Throughout ancient and early modern history, creatures that we now call dragons were recorded by respected observers, not as symbols or metaphors, but as living, dangerous beings. Four prominent figures, Herodotus, Marco Polo, Alexander the Great and Conrad Gessner, each described these beasts with specificity, credibility and geographical clarity.
Herodotus of Halicarnassus (c. 484–425 BCE) is widely known as the “Father of History,” credited with writing the earliest surviving work of historical prose: The Histories. What most modern commentators ignore, or reduce to folklore, is that Herodotus described what can only be interpreted as dragons or flying serpents in Arabia.
In Book II, section 75, he writes of winged serpents with bat-like wings, which emerged from Arabia each year and attempted to enter Egypt. He claims the ibis, a sacred Egyptian bird, fought them off and that he personally went to the region to investigate:
“I went to see with my own eyes the place where the bones of the flying serpents lie. When I arrived there, I saw bones and spines of serpents in such numbers as it is impossible to describe…”
This wasn’t metaphor.
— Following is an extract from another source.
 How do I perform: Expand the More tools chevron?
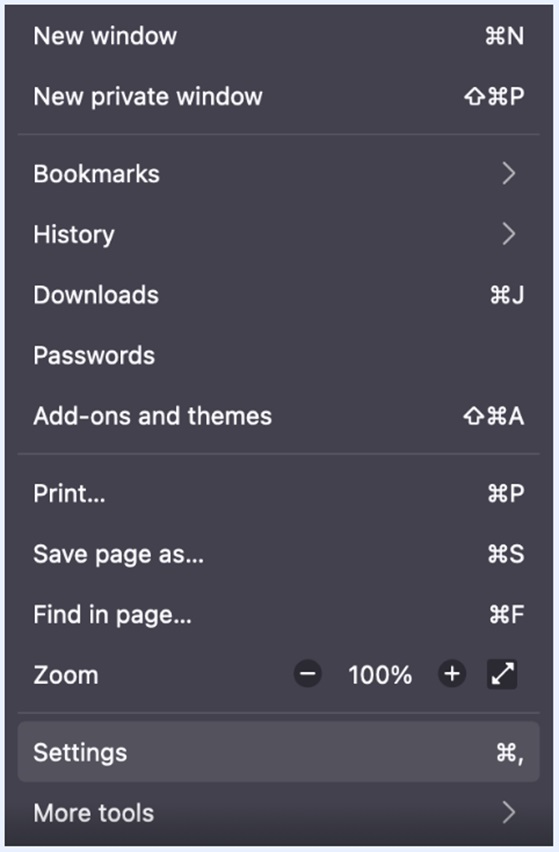pyautogui.click(x=508, y=813)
Herodotus is explicit: there were enormous heaps of bones, remnants of real creatures and the locals had detailed accounts of their behavior and migration.
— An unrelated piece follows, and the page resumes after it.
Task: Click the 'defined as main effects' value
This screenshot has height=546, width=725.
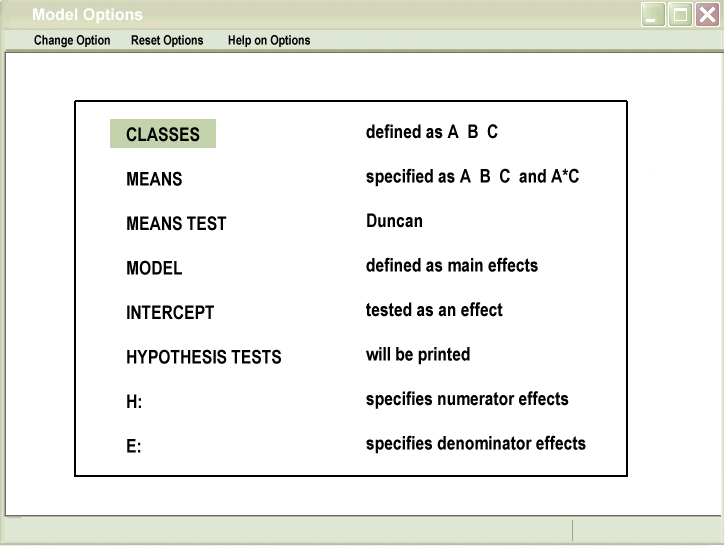Action: point(451,265)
Modern historians often cherry-pick Herodotus: they trust him when he reports troop numbers, geographic details, or political intrigue, but dismiss him when he writes about the unexplained. Yet Herodotus was careful to distinguish between what he witnessed himself and what he was told. His account of the flying serpents is delivered as an eyewitness report, not hearsay.
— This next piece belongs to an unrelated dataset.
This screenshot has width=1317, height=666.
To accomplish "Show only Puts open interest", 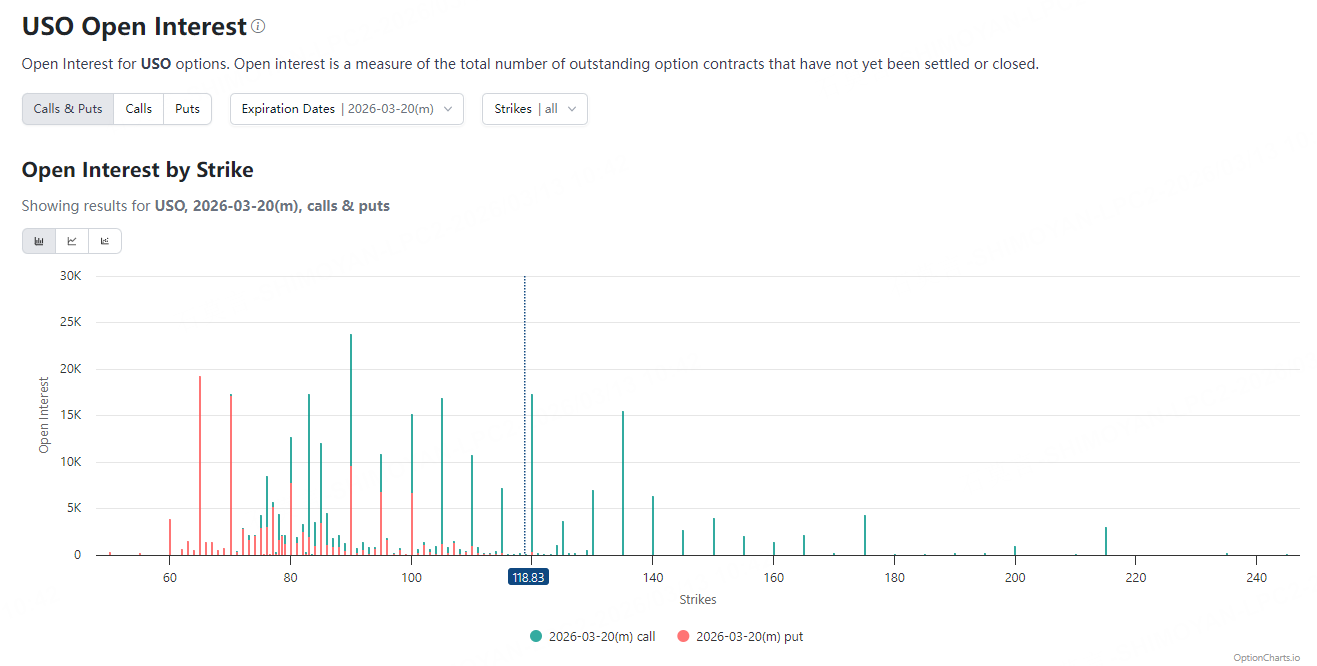I will [187, 109].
If we take Herodotus seriously as a historian (as we do in all other matters), we cannot simply ignore his report of dragon-like beings. The implications are simple and powerful: either something like a dragon once lived in Arabia, or Herodotus, the man who laid the foundation of historical method, was gullible, dishonest, or deluded in a key section of his greatest work. None of those fit the man history remembers.
Marco Polo (1254–1324), another legendary traveler, also provided compelling and matter-of-fact descriptions of dragons in his Travels, particularly in the Chinese province of Karajan. He describes massive reptiles:
“In this province are found snakes and serpents of such vast size as to strike fear into all who see them… They have two short legs with three claws, very strong and powerful… Some are 30 feet long and big around as a barrel.”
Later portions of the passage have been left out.